Again, it’s how they’d do it. It’s how people try to “fix” one another all the time—if only there weren’t laws against it. Kids out of control? Send ’em to boot camp. Too many foreign-speaking brown people in your neighborhood? See if you can’t get a few of ’em deported or jailed. Your fine young son has turned out gay? There’s a therapist who can make him straight. Make everyone fit our standards; make ’em behave; make ’em conform. Doesn’t matter what they personally want. They don’t know any better.
This is universalism’s dirty little secret: God’s gonna forgive all, then lobotomize us so we can never sin again. The resistant get tortured in hell till they finally crack. They claim God is love, but they’ve got some really jacked-up ideas about love.
The ball’s in our court.
Ezekiel 33.11 KWL
- “Tell them, ‘The L
ORDmy Master swears by his life: Do I delight in the wicked person’s death?
- I want the wicked person to turn back from their way, and live!
- Turn back! Turn back from your evil ways! Israel’s house: Why must you die?’”
“…There are only two kinds of people in the end: those who say to God, ‘Thy will be done,’ and those to whom God says, in the end, ‘Thy will be done.’ All that are in Hell, choose it. Without that self-choice there could be no Hell. No soul that seriously and constantly desires joy will ever miss it. Those who seek find. Those who knock it is opened.”

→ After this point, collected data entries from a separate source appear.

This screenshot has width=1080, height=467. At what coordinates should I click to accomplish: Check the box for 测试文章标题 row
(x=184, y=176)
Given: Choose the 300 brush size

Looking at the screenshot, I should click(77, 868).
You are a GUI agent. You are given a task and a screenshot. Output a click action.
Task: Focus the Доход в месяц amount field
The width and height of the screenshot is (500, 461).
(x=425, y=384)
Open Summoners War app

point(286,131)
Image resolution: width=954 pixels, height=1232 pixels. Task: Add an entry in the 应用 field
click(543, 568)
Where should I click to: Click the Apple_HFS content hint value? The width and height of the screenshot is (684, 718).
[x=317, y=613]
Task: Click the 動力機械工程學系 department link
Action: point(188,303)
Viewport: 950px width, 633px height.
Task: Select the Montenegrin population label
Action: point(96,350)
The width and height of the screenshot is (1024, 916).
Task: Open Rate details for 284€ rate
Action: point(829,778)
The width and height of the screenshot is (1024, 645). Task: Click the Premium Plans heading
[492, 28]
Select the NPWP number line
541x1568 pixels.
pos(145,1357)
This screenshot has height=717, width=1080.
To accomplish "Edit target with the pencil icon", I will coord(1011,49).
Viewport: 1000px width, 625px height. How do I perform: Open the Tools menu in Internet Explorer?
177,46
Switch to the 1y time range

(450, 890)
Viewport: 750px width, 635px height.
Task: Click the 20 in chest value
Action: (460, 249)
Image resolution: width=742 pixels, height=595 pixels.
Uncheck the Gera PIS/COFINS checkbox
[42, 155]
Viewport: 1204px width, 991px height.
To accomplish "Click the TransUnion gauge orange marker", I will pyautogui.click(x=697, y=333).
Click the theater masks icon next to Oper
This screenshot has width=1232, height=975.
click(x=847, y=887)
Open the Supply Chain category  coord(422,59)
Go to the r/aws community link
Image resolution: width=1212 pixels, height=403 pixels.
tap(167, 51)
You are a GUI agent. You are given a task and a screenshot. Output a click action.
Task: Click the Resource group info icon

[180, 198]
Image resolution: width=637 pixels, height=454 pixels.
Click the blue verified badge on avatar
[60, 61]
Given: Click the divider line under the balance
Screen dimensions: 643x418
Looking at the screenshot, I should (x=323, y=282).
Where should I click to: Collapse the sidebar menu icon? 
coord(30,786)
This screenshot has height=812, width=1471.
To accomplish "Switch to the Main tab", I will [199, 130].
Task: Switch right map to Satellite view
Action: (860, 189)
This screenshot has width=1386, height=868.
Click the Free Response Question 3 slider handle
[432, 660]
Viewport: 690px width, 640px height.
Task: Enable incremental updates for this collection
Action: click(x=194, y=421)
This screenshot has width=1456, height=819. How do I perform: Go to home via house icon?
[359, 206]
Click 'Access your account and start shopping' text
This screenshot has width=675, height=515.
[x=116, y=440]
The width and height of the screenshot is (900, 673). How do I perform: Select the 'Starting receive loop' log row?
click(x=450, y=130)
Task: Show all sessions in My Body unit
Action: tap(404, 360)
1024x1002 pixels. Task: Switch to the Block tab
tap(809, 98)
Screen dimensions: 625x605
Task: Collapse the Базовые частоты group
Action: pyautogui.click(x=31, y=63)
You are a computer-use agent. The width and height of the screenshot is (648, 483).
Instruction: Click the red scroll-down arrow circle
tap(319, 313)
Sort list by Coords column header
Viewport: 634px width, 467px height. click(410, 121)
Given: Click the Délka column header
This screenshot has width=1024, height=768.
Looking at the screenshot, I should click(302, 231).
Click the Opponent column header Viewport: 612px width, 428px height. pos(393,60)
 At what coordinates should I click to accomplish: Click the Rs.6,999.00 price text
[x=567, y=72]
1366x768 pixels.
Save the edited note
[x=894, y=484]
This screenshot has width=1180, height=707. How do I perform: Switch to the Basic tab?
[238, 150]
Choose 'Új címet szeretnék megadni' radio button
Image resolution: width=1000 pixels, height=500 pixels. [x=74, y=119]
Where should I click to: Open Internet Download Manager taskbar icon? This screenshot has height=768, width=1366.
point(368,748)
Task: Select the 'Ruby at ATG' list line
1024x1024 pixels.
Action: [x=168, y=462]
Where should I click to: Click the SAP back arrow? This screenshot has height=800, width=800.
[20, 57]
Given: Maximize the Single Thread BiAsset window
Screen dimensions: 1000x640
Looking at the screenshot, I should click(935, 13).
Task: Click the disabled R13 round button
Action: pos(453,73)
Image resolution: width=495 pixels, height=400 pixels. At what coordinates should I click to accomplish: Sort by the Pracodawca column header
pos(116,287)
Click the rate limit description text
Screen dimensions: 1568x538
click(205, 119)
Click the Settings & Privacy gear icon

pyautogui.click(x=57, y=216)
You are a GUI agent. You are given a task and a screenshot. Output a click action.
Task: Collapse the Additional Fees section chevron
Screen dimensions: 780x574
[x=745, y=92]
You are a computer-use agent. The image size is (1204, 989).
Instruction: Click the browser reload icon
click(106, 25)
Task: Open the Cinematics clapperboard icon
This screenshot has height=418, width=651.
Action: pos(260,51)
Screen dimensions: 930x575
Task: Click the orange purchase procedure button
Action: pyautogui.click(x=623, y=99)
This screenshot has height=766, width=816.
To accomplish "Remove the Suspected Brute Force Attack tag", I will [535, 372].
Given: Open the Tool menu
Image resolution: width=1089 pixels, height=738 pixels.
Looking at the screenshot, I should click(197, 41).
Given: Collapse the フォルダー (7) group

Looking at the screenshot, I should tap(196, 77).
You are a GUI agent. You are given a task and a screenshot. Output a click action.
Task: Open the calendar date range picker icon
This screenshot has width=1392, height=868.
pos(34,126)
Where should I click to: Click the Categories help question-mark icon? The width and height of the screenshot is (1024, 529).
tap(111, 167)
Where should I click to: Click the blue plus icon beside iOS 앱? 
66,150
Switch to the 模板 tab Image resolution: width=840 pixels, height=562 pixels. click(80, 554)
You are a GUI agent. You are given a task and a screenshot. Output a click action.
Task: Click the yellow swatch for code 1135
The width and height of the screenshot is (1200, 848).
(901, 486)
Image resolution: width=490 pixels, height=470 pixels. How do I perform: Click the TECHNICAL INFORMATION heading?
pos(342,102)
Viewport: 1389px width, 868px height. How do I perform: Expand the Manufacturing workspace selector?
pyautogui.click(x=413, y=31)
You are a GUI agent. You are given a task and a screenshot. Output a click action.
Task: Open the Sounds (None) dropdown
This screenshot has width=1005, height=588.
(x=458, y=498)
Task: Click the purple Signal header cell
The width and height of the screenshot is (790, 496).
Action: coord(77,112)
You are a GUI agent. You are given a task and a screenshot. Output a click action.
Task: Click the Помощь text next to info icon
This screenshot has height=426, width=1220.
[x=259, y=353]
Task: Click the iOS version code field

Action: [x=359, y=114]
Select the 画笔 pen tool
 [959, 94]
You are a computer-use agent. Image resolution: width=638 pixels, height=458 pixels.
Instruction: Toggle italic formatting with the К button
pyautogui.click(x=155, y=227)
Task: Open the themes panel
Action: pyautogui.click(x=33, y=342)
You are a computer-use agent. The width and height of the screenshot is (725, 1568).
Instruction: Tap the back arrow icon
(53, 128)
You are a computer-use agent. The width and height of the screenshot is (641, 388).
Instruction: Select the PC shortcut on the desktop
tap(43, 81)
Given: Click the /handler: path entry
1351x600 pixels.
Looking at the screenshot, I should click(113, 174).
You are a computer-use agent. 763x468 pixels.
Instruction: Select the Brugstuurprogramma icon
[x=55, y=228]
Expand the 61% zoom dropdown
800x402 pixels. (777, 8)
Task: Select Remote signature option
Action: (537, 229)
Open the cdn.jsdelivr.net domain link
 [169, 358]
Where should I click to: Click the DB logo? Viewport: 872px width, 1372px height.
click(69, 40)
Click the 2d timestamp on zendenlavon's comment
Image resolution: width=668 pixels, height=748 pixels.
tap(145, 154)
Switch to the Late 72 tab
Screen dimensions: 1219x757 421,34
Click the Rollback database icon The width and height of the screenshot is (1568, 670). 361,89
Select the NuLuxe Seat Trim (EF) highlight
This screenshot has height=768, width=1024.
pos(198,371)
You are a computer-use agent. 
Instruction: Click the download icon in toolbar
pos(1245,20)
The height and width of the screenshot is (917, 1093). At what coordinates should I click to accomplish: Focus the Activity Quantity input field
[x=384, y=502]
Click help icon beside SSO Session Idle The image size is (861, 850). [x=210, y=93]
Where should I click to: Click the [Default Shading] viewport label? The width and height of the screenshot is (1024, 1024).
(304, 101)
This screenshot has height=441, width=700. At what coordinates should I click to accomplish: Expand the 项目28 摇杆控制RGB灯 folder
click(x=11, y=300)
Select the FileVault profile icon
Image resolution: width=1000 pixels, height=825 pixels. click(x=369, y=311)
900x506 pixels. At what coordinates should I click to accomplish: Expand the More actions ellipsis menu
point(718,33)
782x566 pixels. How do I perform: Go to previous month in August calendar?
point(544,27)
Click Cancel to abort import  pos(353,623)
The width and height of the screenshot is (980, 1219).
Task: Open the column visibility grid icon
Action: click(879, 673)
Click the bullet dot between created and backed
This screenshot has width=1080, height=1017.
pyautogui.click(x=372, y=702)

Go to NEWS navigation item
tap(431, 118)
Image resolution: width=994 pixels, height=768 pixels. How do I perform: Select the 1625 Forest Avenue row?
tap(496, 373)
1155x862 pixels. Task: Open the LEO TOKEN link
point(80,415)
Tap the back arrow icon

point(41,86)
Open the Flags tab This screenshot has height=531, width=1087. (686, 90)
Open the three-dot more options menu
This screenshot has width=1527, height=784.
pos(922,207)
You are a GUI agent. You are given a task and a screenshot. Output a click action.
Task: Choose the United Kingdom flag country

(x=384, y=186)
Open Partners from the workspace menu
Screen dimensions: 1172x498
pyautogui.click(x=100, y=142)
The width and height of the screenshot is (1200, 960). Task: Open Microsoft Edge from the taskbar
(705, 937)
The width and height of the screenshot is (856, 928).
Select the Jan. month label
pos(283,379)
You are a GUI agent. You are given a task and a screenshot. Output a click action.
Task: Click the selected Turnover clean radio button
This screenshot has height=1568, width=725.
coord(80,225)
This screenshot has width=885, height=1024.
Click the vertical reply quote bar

—C.S. Lewis, The Great Divorce, chapter 9.
The reason universalism isn’t true, is because people embrace the dark.
They embrace agnosticism: They give up on ever knowing about God one way or the other, figure the truth isn’t knowable, and are okay with their ignorance. They embrace evil: They don’t want a God who rejects their misbehavior to even exist. They embrace their own will instead of his. They embrace their own kingdom instead of his. It’s not because they don’t know any better. It’s because they refuse better.
Yes, God is almighty and sovereign, and could force ’em into his kingdom anyway. But he doesn’t want captives; he wants followers. He doesn’t want manipulated chess pieces; he wants willing participants. He doesn’t want pre-programmed drones; he wants obedient daughters and sons. It’s why he gave us commands instead of uncontrollable urges, why he draws us instead of compels us. It’s free will. Apparently God thinks it important.
Universalists do not. Heaven will be good. And if we won’t believe it’s good, God’ll make us believe it’s good.
Once we realize how universalism really works, we ought not be quite so eager to embrace the idea.